アメリカでは常識
(左から)大根田勝美氏、ルイス・ペル氏
大根田さんはJ&J株を38万7500株受け取った。売却時には価格が上がり、3500万ドルの利益になったという。このケースでは140倍にもなったことになる。
「アメリカの企業は、いいテクノロジーを持った他の企業を常に狙っているんです。だから、良い技術を持った企業ならば売却するチャンスはいつでもあります。例えば、ジョンソン&ジョンソンのような大企業は、買収できるような事業はないのか、最初から狙っています。初期の段階のうまくいきはじめたあたりで出資を申し出てくるのです」
大根田さんはさも簡単そうに語るが、実は、これほどまでにうまくいった人の例はそれほど多くはない。それは繰り返すことになるが、大根田さんの医療機器への造詣の深さと、ペル氏の目利きと交渉力があってこそだ。だが、実力がある人にとっては、アメリカは一獲千金のチャンスが眠っている国だということでもある。
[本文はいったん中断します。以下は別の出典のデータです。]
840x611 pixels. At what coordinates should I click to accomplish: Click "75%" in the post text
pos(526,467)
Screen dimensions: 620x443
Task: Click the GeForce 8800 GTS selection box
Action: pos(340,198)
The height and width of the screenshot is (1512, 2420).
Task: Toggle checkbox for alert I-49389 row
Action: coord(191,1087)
「アメリカでも売る側は1日も早く売却してキャピタルゲインを得たいと考えています。みんな、それが目的と言ってもいいくらいです。無一文から100億円、1000億円稼いだ人もいるくらいですから。でも、ほとんどの人が失敗しているようですから、甘くはないんですけどね」
会社は経営するものではなく、売るものである。これが資産を築くための最短で辿り着く方法なのだ。最近は日本でも若い世代の経営者には、こうした考え方も生まれており、日本国内でもチャンスの裾野は広がっている。
もちろん、中卒から組立工としてキャリアをスタートさせた、大根田さんのように「意思」+「実行」が必要になってくるのは言うまでもない。